Un changement si subit dans les affaires de la Compagnie jeta la consternation parmi les employés et le découragement chez les habitants. Le commerce chôma, le travail se ralentit, les produits diminuèrent ; en trois années, l’île périclita au point que nombre de familles cherchèrent à libérer leurs esclaves pour retourner en France.

Le roi, instruit de ces dispositions, lança, en date du 20 avril 1766, un ordre qui défendait l’affranchissement des esclaves sans autorisation des gouverneurs.

46. Comme on a pu le voir, la Cour avait eu des motifs de mécontentement contre le Conseil supérieur : une ordonnance du 25 septembre 1766 ne lui laissa que les attributions judiciaires. Un tribunal terrier fut chargé de régler les contestations en matière de terrain ; la partie législative émanait directement du Ministère. Les pouvoirs du Conseil supérieur, diminués des deux tiers, se trouvèrent encore restreints en 1771 ; il fut enfin dissout le 3 avril 1793 par le décret de l’Assemblée Nationale.

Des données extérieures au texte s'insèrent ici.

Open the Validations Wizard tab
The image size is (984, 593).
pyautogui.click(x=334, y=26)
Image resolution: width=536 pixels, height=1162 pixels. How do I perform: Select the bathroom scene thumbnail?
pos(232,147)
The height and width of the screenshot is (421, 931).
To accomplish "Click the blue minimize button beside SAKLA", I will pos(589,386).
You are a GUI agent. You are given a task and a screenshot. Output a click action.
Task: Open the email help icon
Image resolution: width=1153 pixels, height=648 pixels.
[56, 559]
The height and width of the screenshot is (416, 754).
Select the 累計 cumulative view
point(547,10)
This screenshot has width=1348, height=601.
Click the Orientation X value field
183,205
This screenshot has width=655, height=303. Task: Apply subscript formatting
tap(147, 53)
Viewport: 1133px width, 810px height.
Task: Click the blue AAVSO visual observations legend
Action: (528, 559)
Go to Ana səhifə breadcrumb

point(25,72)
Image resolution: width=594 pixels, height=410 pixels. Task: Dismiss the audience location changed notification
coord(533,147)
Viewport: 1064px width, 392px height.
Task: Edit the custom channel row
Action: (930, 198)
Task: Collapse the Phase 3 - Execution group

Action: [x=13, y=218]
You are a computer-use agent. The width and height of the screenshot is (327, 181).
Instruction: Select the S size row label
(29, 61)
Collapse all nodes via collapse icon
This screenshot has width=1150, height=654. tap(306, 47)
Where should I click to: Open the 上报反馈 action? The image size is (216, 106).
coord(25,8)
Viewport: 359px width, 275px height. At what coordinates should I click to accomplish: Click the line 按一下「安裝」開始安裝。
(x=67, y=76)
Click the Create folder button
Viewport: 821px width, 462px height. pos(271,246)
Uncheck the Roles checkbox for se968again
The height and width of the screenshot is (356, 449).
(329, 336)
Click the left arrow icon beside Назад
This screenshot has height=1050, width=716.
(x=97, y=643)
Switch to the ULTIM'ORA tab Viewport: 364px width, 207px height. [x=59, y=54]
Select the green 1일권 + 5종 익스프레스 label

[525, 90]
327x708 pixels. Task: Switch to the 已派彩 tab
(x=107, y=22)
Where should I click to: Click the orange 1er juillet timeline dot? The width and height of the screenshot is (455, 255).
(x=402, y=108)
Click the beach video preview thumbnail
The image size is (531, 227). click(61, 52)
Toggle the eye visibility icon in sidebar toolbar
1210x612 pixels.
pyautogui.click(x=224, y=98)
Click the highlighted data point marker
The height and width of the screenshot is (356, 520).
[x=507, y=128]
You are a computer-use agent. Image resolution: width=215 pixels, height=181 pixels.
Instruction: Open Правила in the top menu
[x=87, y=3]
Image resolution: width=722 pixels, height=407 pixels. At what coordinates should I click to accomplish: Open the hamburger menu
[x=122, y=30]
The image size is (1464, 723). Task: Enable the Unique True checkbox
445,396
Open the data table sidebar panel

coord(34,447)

47. Lors de la rétrocession des colonies au roi, M. Poivre recevait le titre d’Intendant des deux îles, et M. Dumas était nommé gouverneur général. L’Intendant eut ordre d’encourager, par tous les moyens possibles, la culture des épices. L’année suivante, 1767, ordonnance punissant les receleurs d’esclaves d’une forte amende, et en cas d’insolvabilité, de la servitude.

  1. M. de Villiers était commandant du navire le Mars.
  2. Les pas géométriques sont de 80 mètres, environ, à partir du point où s’arrêtent les plus hautes marées.
  3. Lacaze.
  4. C’est la première fois qu’il est parlé de garnison à l’île Bourbon.